I have nothing against economists, but economists are similar to strategy consultants who do not understand that intervention in complex systems leads to unintended consequences or failure. On top of it, the key indicator of intelligence or domain expertise is the ability to accurately predict what is likely to occur in the future. As we will discuss below, Economists have a very poor record of accurate predictions. Specifically, the Keynesian and Monetarist Economists. Based on extensive empirical data, whenever I come across one of these economists, I mentally shut off. Why should we listen to those, who have always got it wrong in the past.Economists are very poor at predicting the next big crises except when they are very close to the event or well after they have crossed the curve. It is natural to be concerned about reading a forecast from a non-expert. So, it may help to highlight how accurately were the expert economists in predicting the previous recessions. This may give you some solace that our hyperforecast may be more accurate as it is a contrarian view.

In a paper critical of most of the economists titled  “The Financial Crisis and the Systemic Failure of Academic Economists“, few contrarian economists emphasize that academic economists are too disconnected from reality to predict economic recessions and depressions. Their claim is that most of the economic models use exceptional from of reduction-ism to evaluate a holistic system such as global economy. As such, surprises emerge from the blind spots. Their conclusion highlights a serious flaw in current system where economists are living in their own bubble.

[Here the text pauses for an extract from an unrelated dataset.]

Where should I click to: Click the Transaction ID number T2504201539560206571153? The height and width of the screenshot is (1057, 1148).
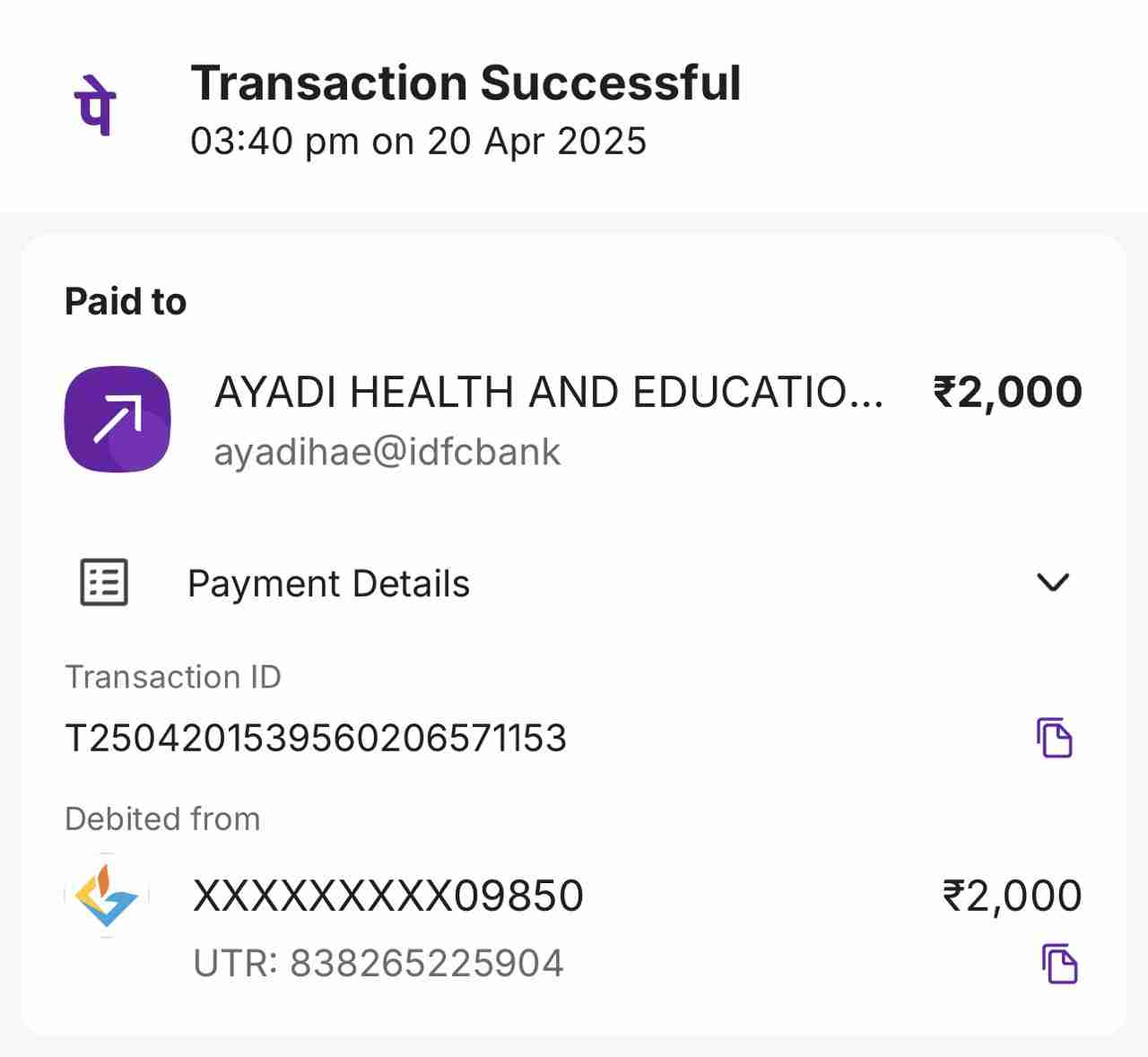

We believe that economics has been trapped in a sub-optimal equilibrium in which much of its research efforts are not directed towards the most prevalent needs of society. Paradoxically self-reinforcing feedback effects within the profession may have led to the dominance of a paradigm that has no solid methodological basis and whose empirical performance is, to say the least, modest.

Now, let us move to accuracy of their predictions. Nate Silver cites in his book “The Signal and the Noise: Why So Many Predictions Fail–but Some Don’t” that when economists are not busy failing to predict recessions that have already begun, they are busy predicting recessions that never arise. Silver also points out “one actual statistic is that in the 1990’s, economists predicted only 2 of the 60 recessions around the world a year ahead of time” and also that “a majority of economists did not think we were in one when the three most  recent recessions, in 1990, 2001, and 2007, were later determined to have begun” .

one actual statistic is that in the 1990’s, economists predicted only 2 of the 60 recessions around the world a year ahead of time” and also that “a majority of economists did not think we were in one when the three most  recent recessions, in 1990, 2001, and 2007, were later determined to have begun – Nate Silver 

The reason for such poor predictive accuracy being a growing emphasis on mathematical models in the conventional economy which fails to take into consideration the facts that economics is a social science. Human behaviour can be irrational and predicting the complexity of human behaviour requires a deep understanding of human behaviour and a little understanding of economics. Average people on the main street can feel the slumps much before economists forecast it.

Average people on the main street can feel the economic slump long before economists forecast it !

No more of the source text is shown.